# Forum Home Renovation Laundry  Laundry Reno Help

## not a handyman

Hey everyone, 
So the wife and I have decided to do up the laundry and adjoining toilet.  The space is very similar to the job Craggles has shown in his 'My First Reno - Laundry' thread.  The house is about 8 years old, with lino flooring in the laundry. 
So, if you paid attension to my username, I am not very handy but I want to give the job a go.  I have had a look through Craggles' thread but some of it goes over my head (mixer taps, mini cocks and machine cocks etc).
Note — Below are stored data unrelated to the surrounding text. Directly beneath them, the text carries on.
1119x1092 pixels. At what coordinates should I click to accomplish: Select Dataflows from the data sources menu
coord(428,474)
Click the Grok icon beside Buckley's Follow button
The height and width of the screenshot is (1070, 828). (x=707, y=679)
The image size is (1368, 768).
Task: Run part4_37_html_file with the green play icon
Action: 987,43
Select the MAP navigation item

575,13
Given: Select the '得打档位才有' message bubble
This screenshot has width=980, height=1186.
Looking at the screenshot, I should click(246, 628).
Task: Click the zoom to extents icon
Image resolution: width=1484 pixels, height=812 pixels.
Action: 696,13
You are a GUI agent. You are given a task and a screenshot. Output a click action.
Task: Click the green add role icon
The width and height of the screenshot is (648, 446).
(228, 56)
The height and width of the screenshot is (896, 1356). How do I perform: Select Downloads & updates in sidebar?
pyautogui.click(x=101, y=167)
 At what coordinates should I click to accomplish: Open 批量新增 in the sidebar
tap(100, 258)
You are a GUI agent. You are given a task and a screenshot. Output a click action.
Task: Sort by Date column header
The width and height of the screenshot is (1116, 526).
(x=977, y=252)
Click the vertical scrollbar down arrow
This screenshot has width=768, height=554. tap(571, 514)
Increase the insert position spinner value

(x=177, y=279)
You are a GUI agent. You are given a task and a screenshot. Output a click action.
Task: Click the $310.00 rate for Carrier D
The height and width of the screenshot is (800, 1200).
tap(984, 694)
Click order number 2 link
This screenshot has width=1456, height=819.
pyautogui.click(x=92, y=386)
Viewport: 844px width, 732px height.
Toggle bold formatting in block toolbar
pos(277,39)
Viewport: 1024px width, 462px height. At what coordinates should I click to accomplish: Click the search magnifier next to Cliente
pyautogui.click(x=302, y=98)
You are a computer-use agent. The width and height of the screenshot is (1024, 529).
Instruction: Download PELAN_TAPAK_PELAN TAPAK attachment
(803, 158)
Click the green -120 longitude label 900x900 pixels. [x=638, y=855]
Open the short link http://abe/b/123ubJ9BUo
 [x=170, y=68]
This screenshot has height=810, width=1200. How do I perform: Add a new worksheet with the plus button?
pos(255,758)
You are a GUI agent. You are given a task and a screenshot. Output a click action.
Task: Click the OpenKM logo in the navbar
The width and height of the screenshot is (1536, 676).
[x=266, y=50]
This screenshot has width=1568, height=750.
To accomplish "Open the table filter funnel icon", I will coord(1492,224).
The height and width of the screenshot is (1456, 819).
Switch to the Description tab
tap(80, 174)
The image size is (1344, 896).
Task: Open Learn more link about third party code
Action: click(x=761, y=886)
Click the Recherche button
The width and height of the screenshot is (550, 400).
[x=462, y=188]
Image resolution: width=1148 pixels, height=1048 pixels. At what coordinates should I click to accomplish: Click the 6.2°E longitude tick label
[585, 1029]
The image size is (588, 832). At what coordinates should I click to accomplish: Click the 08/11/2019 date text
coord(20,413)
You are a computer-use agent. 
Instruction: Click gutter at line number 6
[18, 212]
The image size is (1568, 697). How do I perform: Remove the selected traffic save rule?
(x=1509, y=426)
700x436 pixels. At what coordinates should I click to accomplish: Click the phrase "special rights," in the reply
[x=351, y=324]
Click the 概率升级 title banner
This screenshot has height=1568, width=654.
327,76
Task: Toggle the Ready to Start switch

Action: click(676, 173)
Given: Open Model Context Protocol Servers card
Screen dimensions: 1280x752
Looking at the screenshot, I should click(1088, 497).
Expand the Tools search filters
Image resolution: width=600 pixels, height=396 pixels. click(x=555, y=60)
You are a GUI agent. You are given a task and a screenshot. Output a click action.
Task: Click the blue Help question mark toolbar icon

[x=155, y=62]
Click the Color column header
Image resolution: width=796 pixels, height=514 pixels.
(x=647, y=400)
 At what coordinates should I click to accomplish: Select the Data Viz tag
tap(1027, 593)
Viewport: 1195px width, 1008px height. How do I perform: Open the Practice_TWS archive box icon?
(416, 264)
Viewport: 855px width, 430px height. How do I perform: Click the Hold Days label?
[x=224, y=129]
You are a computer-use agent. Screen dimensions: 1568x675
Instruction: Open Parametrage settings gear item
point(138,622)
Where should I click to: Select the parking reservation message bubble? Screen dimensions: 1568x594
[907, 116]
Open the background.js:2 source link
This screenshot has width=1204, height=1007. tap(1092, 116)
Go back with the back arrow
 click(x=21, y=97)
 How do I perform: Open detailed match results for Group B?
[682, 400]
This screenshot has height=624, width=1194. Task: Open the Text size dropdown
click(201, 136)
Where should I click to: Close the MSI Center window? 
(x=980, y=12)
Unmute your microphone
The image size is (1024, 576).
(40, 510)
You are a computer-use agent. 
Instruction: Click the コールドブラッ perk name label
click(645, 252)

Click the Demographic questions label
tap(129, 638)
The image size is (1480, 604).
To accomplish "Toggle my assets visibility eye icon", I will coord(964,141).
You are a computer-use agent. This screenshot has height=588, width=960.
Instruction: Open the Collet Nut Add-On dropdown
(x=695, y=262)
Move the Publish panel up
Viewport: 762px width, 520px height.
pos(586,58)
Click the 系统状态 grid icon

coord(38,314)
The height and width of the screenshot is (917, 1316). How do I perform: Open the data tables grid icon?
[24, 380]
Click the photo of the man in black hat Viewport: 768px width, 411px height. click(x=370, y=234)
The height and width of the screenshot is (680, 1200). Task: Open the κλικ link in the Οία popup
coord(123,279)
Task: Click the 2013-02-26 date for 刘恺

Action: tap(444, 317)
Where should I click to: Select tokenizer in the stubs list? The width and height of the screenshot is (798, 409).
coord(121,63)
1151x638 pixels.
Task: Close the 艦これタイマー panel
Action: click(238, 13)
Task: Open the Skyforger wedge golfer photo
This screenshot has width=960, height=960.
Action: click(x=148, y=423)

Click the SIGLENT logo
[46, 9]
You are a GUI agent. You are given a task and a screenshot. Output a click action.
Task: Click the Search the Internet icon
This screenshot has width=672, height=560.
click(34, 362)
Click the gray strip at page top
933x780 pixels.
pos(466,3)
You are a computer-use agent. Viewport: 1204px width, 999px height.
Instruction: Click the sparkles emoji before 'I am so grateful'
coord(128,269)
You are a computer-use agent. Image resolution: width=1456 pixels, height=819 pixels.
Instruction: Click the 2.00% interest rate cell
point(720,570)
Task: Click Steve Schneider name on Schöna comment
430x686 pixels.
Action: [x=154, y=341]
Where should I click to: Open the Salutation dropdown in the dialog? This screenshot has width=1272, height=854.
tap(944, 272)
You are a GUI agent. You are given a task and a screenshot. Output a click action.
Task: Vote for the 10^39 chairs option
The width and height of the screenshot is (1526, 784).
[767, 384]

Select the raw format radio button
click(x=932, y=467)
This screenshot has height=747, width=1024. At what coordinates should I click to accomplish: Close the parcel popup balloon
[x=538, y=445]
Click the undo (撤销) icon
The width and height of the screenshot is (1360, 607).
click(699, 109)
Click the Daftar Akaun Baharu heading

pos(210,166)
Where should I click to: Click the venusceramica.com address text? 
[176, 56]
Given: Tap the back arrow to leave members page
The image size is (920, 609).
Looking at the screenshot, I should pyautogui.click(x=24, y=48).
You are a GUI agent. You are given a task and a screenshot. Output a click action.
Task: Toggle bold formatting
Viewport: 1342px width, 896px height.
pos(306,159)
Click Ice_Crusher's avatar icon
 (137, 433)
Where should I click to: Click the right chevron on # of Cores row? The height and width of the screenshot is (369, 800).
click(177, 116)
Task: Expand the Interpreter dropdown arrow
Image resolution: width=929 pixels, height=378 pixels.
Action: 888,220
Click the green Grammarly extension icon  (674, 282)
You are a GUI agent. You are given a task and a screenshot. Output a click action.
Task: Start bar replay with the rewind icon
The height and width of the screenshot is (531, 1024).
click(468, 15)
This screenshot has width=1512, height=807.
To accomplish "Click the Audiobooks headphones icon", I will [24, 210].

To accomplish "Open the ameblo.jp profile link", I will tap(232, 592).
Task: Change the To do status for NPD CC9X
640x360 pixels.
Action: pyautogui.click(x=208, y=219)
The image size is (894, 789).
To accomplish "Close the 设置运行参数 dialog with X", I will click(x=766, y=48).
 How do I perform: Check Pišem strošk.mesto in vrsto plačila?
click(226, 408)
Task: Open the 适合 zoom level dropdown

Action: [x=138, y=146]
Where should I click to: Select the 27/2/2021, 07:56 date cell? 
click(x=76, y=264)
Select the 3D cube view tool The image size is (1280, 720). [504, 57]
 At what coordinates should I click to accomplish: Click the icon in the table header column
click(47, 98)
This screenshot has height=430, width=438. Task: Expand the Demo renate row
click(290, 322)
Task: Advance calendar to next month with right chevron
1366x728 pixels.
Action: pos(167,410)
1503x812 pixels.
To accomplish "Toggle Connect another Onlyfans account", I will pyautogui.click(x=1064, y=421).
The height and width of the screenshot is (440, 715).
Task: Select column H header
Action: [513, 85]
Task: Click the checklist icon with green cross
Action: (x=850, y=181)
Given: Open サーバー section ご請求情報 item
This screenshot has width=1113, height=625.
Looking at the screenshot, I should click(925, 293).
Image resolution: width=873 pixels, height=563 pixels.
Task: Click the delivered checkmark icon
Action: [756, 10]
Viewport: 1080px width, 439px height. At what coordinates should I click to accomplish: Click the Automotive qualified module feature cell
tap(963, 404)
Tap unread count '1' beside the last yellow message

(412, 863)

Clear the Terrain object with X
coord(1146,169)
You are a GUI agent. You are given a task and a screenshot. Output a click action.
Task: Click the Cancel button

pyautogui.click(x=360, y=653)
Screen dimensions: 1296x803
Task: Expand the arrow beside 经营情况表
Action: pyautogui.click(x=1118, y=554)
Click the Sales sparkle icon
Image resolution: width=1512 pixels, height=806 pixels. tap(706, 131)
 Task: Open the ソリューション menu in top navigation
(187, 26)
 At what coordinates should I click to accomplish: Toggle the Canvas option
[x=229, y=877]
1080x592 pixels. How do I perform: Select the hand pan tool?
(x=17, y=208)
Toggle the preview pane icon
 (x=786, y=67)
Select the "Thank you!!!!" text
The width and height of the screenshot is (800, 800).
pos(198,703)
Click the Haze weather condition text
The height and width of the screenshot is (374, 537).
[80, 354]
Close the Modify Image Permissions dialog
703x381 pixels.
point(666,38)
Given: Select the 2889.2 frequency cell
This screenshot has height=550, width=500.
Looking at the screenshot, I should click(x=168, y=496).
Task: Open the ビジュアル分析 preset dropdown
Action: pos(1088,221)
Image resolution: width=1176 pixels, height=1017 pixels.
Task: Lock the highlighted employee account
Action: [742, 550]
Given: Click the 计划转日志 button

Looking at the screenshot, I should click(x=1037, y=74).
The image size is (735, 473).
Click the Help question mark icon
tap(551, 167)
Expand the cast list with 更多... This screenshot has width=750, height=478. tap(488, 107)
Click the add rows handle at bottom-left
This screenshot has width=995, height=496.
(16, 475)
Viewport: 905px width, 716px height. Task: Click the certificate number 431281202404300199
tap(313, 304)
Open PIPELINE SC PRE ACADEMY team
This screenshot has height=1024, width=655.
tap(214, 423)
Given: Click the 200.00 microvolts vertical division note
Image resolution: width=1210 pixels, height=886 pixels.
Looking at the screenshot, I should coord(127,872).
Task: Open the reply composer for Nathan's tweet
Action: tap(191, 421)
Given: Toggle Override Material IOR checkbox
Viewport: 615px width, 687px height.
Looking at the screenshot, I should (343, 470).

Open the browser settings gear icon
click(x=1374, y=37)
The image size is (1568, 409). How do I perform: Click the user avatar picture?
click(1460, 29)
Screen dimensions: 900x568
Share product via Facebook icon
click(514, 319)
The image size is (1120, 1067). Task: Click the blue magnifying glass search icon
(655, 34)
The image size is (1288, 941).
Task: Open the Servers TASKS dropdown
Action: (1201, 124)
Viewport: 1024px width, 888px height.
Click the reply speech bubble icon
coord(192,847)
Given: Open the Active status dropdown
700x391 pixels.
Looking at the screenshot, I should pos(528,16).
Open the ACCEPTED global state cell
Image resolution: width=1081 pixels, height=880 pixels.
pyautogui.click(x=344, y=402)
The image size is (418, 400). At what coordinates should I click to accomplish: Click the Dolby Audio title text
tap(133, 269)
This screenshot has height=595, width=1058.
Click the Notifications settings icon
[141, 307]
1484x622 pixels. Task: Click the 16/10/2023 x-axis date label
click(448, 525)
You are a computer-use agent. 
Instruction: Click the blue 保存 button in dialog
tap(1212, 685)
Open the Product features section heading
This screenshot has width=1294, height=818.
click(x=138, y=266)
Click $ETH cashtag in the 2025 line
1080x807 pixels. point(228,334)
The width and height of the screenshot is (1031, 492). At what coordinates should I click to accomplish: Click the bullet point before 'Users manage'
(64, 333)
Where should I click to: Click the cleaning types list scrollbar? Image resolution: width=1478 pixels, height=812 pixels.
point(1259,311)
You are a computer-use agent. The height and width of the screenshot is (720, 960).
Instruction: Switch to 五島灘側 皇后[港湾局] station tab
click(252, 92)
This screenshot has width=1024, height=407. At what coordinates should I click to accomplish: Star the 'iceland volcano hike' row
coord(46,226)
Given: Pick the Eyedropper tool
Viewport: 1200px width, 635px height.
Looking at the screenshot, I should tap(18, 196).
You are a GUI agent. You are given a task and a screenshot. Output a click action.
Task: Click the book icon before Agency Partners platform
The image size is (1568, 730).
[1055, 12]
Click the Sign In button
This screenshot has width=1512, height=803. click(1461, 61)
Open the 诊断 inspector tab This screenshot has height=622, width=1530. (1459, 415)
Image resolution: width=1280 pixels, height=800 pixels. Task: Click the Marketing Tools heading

So I have some questions from there, as well as my own: I noticed Craggles tiled after installing cupboards etc.  He said this ws because he was 'budgo'.  But what is the best way to do it?  Tile first or last?I can imagine that I am going to have trouble tiling around the drain,  door frames (to the toilet and linen closet) and toilet, not to mention  making sure the drain is the low point.  Any advise?We are going to put wall tiles up above the benchtop.  Do I do this  after the bench and cupboards have gone in, or before?Having watched a few reno shows, inparticularly The Block, the job of waterproofing wet areas is done.  Am I right in saying that this will have already been done and I don't need to worry about it?As Craggles has done, I would like to hide the washing machine taps.  Learning from Craggles, I plan to put them at the back of a cupboard.  Is it difficult to replumb the taps?Can someone explain 'double adaptor' taps and suggest if this is a better solution to #5?
No doubt i'll think of more questions.  Feel free to answer just one or two questions.  I will probably go into an appropriate store and talk to someone, but I'd like to have a bit more of an idea of what I plan to do before that (and they are after my money but you arnt). 
Thanks!

----------


## Master Splinter

....  

> I noticed Craggles tiled after installing cupboards etc.  He said this ws because he was 'budgo'.  But what is the best way to do it?  Tile first or last? Doesn't really matter if you are not expecting to re-arrange the cupboards again in a hurry.  Personally I'd tile the whole area first as it means I can hide dodgy tile cutting behind the cupboards.I can imagine that I am going to have trouble tiling around the drain,  door frames (to the toilet and linen closet) and toilet, not to mention  making sure the drain is the low point.  Any advise? Check the threads about screeding bathroom floors - same process.  A 4 inch grinder with diamond disk helps for cuttingWe are going to put wall tiles up above the benchtop.  Do I do this  after the bench and cupboards have gone in, or before? After.Having watched a few reno shows, inparticularly The Block, the job of waterproofing wet areas is done.  Am I right in saying that this will have already been done and I don't need to worry about it? Might have been done, might not have, might have been done poorly, might get damaged by removing existing tiles and fittings.  Evaluate it when you see it, and essentially ignore every piece of advice you hear on TV renovator shows.As Craggles has done, I would like to hide the washing machine taps.  Learning from Craggles, I plan to put them at the back of a cupboard.  Is it difficult to replumb the taps? Not really, if you have a blowtorch and can solder (and don't mind doing unlicensed plumbing work, which is against every state's plumbing regulations).Can someone explain 'double adaptor' taps and suggest if this is a better solution to #5? Two connectors on the one tap body.  Not really a solution if you are trying to hide the washing machine taps.

----------